I swapped an old hard drive into the HP Pavilion g6-2210us and gave a few Linux distros a spin today.
Why a separate drive? I’m not at all confident about a successful Linux-Windows 8 dual boot. For those keeping score, this laptop features an AMD A4-4300M APU processor with AMD Radeon HD 7420G graphics. The wireless NIC is by Atheros, and the wired NIC is a Realtek. (I’ll report later on specific NIC chips for wired and wireless Ethernet.)
First up was Debian Wheezy. I had to turn off Secure Boot because Debian doesn’t support it. That was no problem. You can toggle Secure Boot on this HP Pavilion g6, and you can also toggle UEFI and “legacy” BIOS mode. So really I’m only limited by what “works” with the hardware itself. Given my angst lately over video (no GNOME 3 due to shaky 3D acceleration support for this newish AMD chip), that’s cold comfort.
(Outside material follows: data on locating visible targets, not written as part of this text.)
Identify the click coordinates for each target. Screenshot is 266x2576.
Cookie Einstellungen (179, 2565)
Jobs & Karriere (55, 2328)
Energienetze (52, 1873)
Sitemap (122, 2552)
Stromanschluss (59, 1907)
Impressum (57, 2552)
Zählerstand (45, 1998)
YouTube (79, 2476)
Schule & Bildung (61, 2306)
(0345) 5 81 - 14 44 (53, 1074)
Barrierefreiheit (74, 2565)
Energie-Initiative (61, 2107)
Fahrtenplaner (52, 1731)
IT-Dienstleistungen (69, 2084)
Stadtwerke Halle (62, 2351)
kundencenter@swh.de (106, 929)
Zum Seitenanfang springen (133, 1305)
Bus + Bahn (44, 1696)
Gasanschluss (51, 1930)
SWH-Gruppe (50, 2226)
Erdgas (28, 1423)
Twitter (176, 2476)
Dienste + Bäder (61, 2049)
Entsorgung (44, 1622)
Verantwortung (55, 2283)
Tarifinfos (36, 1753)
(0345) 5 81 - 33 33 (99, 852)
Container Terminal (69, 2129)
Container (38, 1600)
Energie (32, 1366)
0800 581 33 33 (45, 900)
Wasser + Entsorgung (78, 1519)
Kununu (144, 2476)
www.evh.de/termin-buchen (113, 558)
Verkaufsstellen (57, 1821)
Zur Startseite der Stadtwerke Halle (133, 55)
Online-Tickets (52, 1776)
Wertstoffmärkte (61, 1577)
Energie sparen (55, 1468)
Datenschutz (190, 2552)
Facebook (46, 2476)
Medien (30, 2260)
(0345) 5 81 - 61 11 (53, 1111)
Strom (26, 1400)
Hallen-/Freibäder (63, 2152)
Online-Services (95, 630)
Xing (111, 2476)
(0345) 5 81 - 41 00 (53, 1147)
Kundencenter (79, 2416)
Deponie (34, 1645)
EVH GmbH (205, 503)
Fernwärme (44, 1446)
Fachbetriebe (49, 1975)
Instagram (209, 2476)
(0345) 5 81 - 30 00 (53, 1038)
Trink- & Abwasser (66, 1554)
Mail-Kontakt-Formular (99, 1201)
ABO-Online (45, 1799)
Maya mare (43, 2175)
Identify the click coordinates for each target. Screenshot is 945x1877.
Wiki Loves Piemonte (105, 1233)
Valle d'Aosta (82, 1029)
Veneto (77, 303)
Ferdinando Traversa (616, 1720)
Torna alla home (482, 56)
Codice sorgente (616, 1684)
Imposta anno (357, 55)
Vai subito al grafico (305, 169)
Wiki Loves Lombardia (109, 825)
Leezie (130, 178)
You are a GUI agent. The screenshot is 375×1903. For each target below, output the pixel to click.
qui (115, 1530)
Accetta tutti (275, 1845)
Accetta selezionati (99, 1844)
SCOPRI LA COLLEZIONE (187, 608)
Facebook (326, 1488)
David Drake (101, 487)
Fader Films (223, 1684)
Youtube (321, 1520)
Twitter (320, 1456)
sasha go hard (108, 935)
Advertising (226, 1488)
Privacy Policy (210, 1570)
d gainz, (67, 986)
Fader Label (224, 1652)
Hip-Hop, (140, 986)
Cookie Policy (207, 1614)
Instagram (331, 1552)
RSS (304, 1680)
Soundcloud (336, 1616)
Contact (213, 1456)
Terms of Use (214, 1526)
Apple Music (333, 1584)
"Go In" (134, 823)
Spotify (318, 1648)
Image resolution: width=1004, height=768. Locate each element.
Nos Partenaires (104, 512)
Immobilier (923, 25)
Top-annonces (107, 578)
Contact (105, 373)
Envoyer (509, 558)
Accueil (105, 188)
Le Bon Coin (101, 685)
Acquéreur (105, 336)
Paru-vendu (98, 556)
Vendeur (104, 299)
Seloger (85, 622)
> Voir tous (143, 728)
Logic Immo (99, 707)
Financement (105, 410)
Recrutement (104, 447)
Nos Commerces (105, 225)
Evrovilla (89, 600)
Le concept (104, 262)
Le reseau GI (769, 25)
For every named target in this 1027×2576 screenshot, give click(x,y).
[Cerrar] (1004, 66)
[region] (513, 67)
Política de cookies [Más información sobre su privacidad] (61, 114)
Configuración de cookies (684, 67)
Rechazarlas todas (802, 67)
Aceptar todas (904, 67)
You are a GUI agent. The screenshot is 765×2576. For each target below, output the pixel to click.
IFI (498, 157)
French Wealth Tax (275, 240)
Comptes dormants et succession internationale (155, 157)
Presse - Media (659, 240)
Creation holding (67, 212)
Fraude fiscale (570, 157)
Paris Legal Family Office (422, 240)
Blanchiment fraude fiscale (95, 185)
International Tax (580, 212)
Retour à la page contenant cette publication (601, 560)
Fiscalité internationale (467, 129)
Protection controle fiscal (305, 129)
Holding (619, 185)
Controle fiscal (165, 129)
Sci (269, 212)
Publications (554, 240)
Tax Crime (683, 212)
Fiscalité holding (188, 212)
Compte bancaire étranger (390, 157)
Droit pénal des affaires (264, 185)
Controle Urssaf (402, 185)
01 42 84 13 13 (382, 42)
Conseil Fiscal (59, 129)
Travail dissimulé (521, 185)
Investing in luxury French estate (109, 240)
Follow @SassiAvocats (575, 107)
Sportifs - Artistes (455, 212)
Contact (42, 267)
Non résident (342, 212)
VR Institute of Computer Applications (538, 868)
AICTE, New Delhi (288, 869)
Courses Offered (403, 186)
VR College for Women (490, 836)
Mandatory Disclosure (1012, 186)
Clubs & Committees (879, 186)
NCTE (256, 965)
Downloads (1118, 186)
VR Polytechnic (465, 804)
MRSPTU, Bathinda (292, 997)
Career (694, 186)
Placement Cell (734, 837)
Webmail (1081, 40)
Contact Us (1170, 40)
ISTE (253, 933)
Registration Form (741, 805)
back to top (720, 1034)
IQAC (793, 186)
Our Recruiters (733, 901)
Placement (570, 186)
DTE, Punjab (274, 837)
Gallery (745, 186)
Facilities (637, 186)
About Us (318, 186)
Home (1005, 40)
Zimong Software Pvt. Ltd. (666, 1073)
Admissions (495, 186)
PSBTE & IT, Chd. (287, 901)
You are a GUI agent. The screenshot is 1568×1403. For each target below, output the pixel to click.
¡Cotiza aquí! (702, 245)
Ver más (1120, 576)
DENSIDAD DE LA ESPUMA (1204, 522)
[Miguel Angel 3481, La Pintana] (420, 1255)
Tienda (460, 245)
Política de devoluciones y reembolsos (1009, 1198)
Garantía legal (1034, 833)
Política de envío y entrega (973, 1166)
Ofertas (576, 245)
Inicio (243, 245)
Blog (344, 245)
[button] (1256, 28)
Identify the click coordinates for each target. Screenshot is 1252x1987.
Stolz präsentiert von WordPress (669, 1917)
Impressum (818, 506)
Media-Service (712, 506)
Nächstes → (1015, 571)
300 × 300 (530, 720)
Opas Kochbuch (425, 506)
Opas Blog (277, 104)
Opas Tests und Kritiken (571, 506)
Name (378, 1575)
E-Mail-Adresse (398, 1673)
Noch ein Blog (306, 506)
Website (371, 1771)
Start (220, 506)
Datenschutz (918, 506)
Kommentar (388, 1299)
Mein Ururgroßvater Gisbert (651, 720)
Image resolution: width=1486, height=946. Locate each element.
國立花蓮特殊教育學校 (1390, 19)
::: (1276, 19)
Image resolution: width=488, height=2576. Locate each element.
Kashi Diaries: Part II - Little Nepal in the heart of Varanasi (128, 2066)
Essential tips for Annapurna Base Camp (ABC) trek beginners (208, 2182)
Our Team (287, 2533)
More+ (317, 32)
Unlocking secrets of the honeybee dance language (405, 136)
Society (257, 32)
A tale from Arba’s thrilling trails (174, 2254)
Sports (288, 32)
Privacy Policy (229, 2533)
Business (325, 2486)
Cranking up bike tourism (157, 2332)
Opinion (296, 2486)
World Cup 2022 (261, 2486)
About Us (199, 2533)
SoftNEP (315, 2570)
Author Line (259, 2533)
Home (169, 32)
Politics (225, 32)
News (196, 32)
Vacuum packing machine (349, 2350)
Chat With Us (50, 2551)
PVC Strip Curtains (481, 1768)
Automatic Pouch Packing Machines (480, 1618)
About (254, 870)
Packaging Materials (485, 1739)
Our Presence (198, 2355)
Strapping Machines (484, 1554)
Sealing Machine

Debian seemed to install perfectly. Except that, early in the install, it wanted me to supply nonfree firmware for the wired networking port (a Realtek NIC) on removable media. I actually got the nonfree .deb package (all Wheezy firmware is here, unpacked it and put the required files on a USB flash drive (formatted as FAT), plugged it in and continued with the install. That didn’t work. Debian didn’t “see” the firmware.
Give what happened later (the laptop stalled during boot), this was strange because the system continued installing from the netboot image — using that very NIC to download all of the required files.
I knew I would have trouble with the 3D acceleration in GNOME 3 (and I later confirmed that the proprietary 3D driver for ATI/AMD does not work on this video card), but I was doing a test install and could always bring in Xfce later.
That wouldn’t matter.
I did the entire installation. But as I hinted above, Debian Wheezy wouldn’t reboot into the new system. It hung during configuration of the wired Ethernet port. I guess I can try again with install media that includes the nonfree firmware.
Later: I did look at the installation guide for Wheezy, where I saw that you need to leave the firmware in .deb package form. I also found install images with the firmware included.
Next up was Xubuntu.
The install went fine with Secure Boot turned on. But on reboot, I had to turn off Secure Boot to get the system up and running. It could have had something to do with the fully encrypted LVM option that I chose during the install. I’ll have to do an install without encrypted LVM to see if it makes a difference in Xubuntu’s ability to run with Secure Boot enabled.
Everything looked good once I was in the system. I installed a boatload of updates. I brought in Skype with the service’s own .deb package. I managed to get audio working in Skype. But upon reboot it was not to be. The audio left Skype, as did the configuration options I had to choose from to make it work in the first place. it might come back on the next boot. Who knows?
Unfortunately I need Skype to work at the moment. I never had such trouble in Debian Wheezy on my now-dead Lenovo G555. Until it died, that is.
Otherwise I was happy with audio. That was a major concern of mine. However, I was able to boost audio levels with the Pulse Audio Volume Control, and audio was every bit as good as it is in Windows 8.
Alas, the day’s experimenting had to come to an end. I swapped back in the Windows 8 hard drive, re-enabled Secure Boot and had a working Win 8 system once again. Yep, it’s as exciting as you thought it was.